São Paulo - Historicamente menos afeito a investimentos em tecnologia do que outros setores, o comércio brasileiro avançou na implantação de soluções nos últimos anos, com foco em ferramentas de gestão com retorno rápido. O aporte na dita transformação digital, no entanto, ainda gera receio no setor, e só deve ganhar mais força com a retomada da economia.
Mesmo com os avanços recentes, a propensão dos varejistas para investir em inovação ainda é baixa no Brasil, em comparação com outros ramos e com índices globais. O cenário fica evidente na 'Pesquisa Anual do Uso de TI', realizada pela Fundação Getúlio Vargas (FGV).

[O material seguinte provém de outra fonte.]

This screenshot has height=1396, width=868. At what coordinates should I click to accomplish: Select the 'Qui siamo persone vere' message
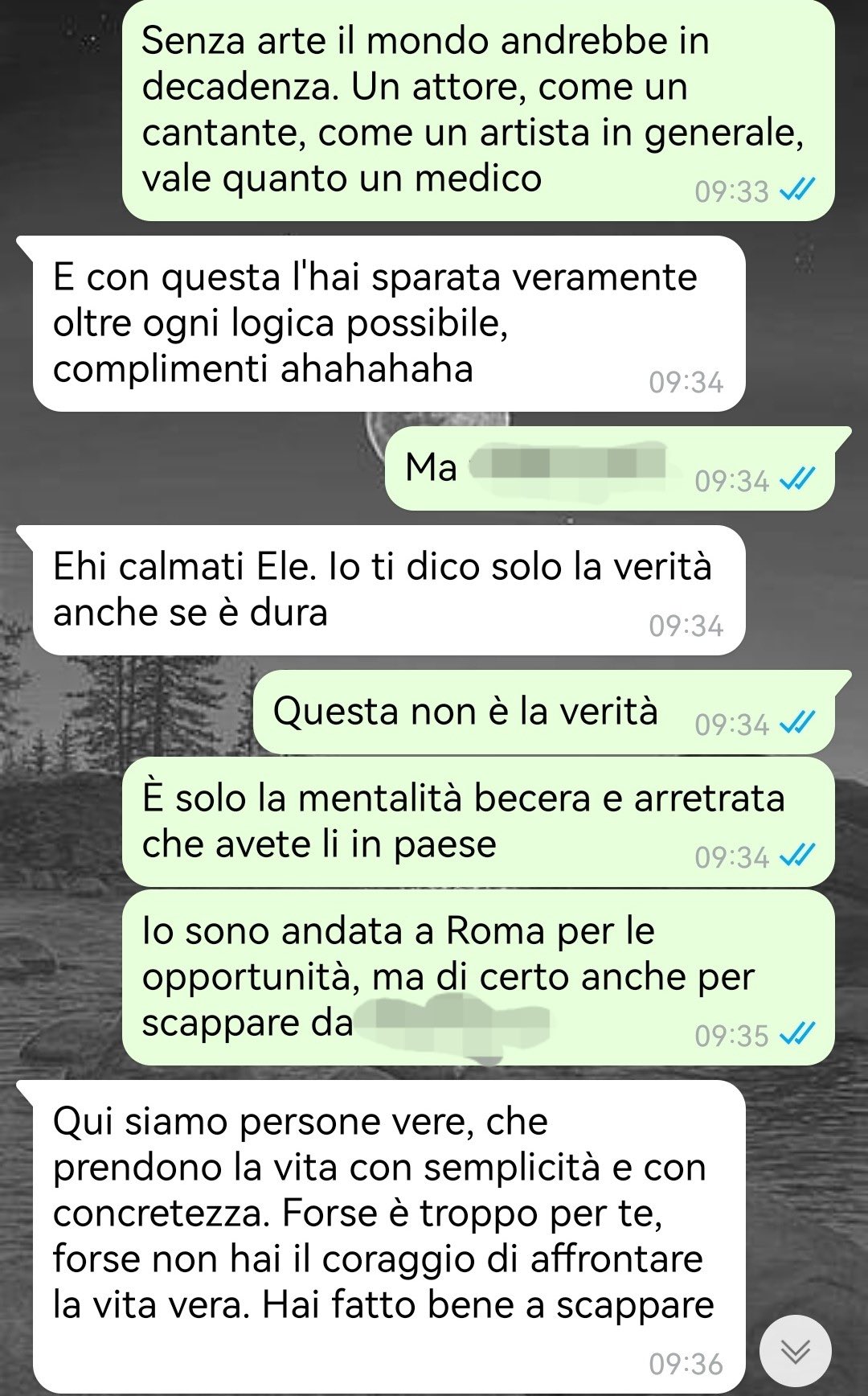click(389, 1237)
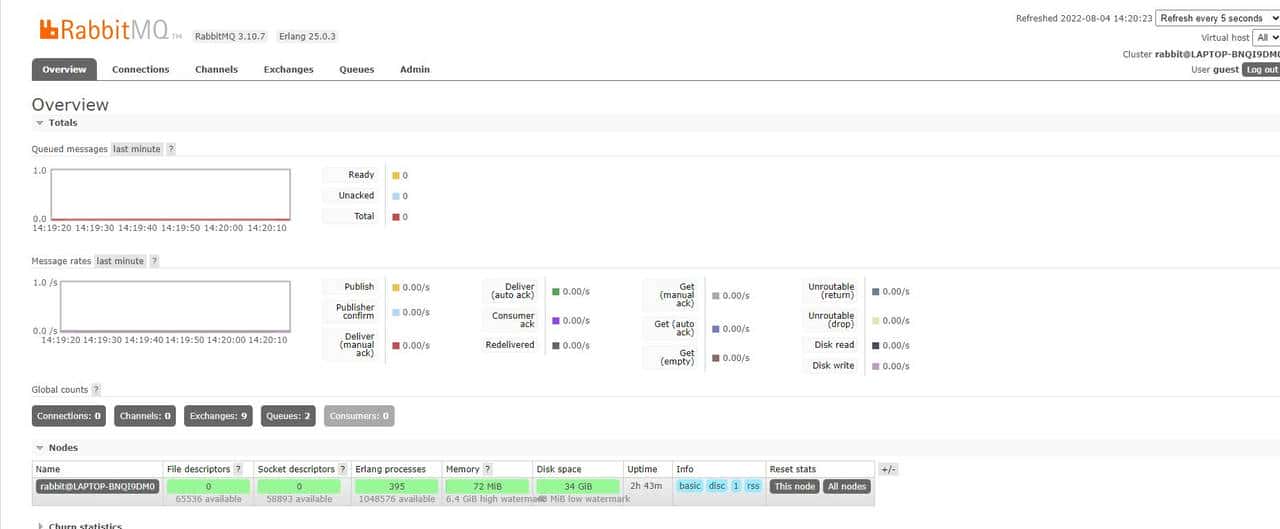Click the This node reset stats button
This screenshot has width=1280, height=529.
pyautogui.click(x=795, y=487)
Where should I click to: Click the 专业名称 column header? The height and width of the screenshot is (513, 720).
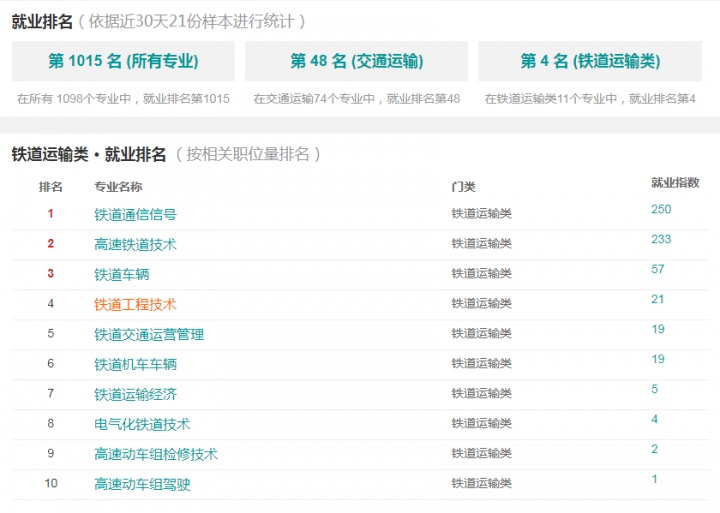click(x=118, y=187)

De acordo com o levantamento, dentre todos os setores da economia, o comércio é o que menos investe em TI. Enquanto o ramo de serviços chega a aportar 11% do faturamento líquido em soluções tecnológicas, o varejo investe só 3,5%. Já na indústria a fatia é de 4,5%.

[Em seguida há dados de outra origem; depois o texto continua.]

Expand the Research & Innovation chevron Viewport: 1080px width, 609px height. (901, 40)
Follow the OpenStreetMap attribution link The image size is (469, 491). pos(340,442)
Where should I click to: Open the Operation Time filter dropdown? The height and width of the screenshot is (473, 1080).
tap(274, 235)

"O varejo investe menos por uma questão de estrutura da operação. A indústria tem margens maiores, assim como o setor financeiro, elevando o CAPEX. O comércio tem muita receita para pouco resultado. Em todos os mercados há essa diferença", afirma o presidente da Sociedade Brasileiro de Varejo e Consumo (SBVC), Eduardo Terra. A despeito da constatação, ele ressalta que o nível de investimentos ainda é baixo, e inferior aos indicadores globais.
O atraso vem de uma tradição do varejo nacional, que historicamente sempre foi reticente em relação a desembolsar capital para aportes em tecnologia, explica o coordenador do centro de excelência em varejo (GVCev) da FGV de São Paulo, Maurício Morgado.

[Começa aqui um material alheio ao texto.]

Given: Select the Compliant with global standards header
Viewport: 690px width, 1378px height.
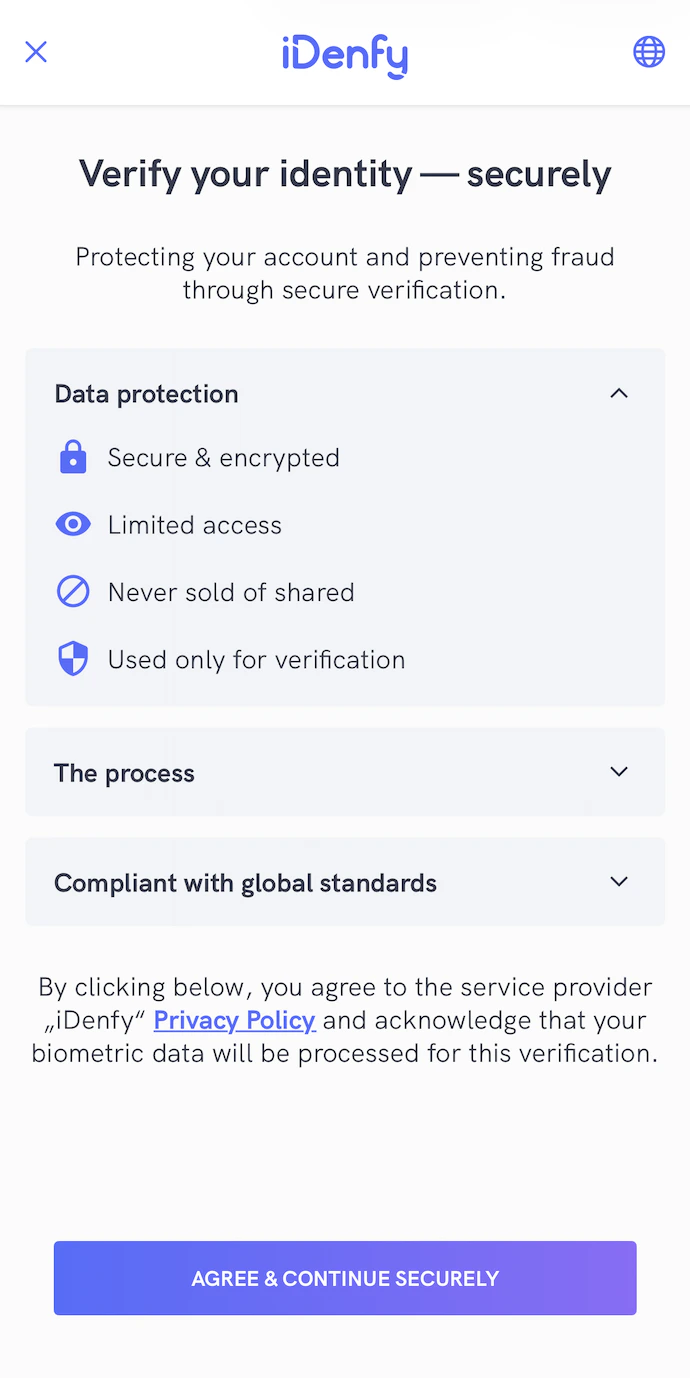Looking at the screenshot, I should [x=246, y=882].
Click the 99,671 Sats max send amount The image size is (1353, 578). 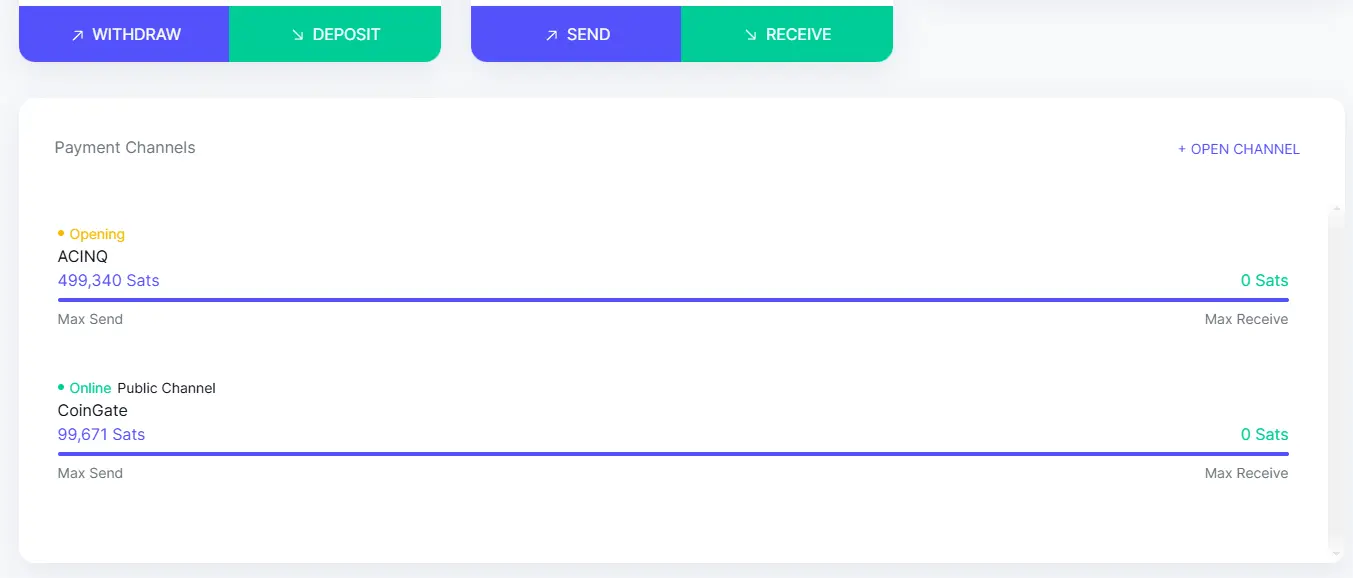pyautogui.click(x=101, y=434)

Outro aspecto que deixou o setor para trás, na visão da diretora de operações da consultoria GS&COMM, Caroline Giordani, foi a falta de incentivo do poder público. "A indústria sempre teve uma série de incentivos para investir em tecnologia. No varejo isso nunca existiu. É um aporte que vem só de um lado", afirma.
O cenário descrito pelos dois especialistas, contudo, tem mudado recentemente, e tende a evoluir ainda mais nos próximos anos. "O setor começou a acordar e percebeu quem quiser sobreviver no ramo terá que se mexer nesse sentido", afirma Morgado.
Apesar de ter 'acordado', o diretor do segmento de varejo da Totvs, André Veiga, aponta que boa parte do investimento do comércio em TI ainda é voltado para soluções de gestão e ferramentas que gerem otimização de processos e redução de custos. "Quando falamos em transformação digital e em tecnologias que ofereçam uma experiência diferenciada para o consumidor, o empresário do varejo ainda se mostra receoso", afirma Veiga.
Isso ocorre, segundo o executivo da gigante de TI, porque os investimentos em gestão têm um retorno mais rápido e de fácil mensuração. Já o aporte em tecnologias como inteligência artificial, realidade aumentada e big data demora para surtir efeito em termos financeiros e impõe uma complexidade maior na hora de mensurar resultados. Por essas questões, o diretor da Totvs acredita que a transformação digital só deva ganhar maior relevância para o comércio depois da recuperação da economia.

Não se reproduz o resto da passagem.